Empirical Validation
The benchmark’s effectiveness is empirically substantiated through controlled evaluations across 21 LLMs, demonstrating measurable and significant performance degradation on multi-hop tasks.
Demerits
Scalability Concern
The $k$-Shattering algorithm’s computational overhead may limit scalability for real-time clinical AI applications or large-scale knowledge graph updates.
Generalizability Limitation
While the benchmark excels in diagnosing reasoning deficits, its focus on bilingual medical data may restrict applicability to non-English or region-specific clinical contexts without adaptation.
Expert Commentary
This paper represents a landmark contribution to the intersection of medical informatics and AI. The conceptualization of 'shortcut learning' as a systemic cognitive bias in LLMs—rather than a minor performance anomaly—is a paradigm shift. The $k$-Shattering algorithm’s design reflects a deep understanding of both graph theory and clinical logic: by removing generic hubs, it does not merely filter noise but reconstructs the ontological integrity of diagnostic pathways. The use of implicit bridge masking and hard negative sampling is particularly elegant, as it transforms evaluation from a content-based test into a cognitive simulation of real-world diagnostic decision-making.

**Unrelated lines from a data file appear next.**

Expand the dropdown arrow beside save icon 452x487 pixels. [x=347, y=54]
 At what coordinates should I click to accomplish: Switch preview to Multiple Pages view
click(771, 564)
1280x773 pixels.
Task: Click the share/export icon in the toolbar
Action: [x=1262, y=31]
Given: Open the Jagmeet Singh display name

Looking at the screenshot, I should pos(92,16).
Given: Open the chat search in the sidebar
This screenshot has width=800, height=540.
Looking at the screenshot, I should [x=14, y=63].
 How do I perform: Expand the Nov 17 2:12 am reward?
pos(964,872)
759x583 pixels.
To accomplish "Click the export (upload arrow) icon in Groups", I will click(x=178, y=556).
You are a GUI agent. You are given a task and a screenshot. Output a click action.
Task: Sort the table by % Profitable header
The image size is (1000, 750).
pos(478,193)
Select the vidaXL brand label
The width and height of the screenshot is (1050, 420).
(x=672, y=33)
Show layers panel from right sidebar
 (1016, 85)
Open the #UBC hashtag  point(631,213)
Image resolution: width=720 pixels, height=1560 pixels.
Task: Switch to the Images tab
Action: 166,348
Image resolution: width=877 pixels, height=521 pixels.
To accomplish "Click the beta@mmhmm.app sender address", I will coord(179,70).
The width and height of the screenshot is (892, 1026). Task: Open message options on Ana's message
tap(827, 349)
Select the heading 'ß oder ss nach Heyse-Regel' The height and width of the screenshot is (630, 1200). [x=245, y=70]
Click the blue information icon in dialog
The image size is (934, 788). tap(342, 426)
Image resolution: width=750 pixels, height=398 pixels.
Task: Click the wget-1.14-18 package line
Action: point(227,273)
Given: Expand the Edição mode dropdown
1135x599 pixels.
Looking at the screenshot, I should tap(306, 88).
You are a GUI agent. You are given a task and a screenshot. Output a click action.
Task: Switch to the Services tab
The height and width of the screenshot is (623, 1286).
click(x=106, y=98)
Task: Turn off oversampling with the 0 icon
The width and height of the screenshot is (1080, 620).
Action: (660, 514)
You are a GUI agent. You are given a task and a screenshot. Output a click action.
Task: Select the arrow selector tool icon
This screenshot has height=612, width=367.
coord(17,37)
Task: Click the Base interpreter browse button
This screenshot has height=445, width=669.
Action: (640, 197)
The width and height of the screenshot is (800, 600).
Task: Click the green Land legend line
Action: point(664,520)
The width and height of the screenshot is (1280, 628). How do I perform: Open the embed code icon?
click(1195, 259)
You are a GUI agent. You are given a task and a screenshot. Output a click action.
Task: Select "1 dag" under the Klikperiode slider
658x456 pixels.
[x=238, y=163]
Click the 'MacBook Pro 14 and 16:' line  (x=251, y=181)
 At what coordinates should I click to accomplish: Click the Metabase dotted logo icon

Crucially, the RAG recovery effect is not a trivial observation; it is a confirmation that the deficit is structural, not semantic—meaning that with appropriate retrieval augmentation, even current models can be recalibrated. This dual insight—diagnosing the problem and offering a viable remediation—elevates ShatterMed-QA from a benchmark to a diagnostic tool for AI medicine itself. The implications extend beyond evaluation: this framework may inspire analogous structural interventions in other complex domains, from legal reasoning to financial forecasting.
Recommendations
- ✓ 2. Extend the $k$-Shattering methodology to other high-stakes domains (e.g., legal, financial) where shortcut learning presents analogous risks to decision integrity.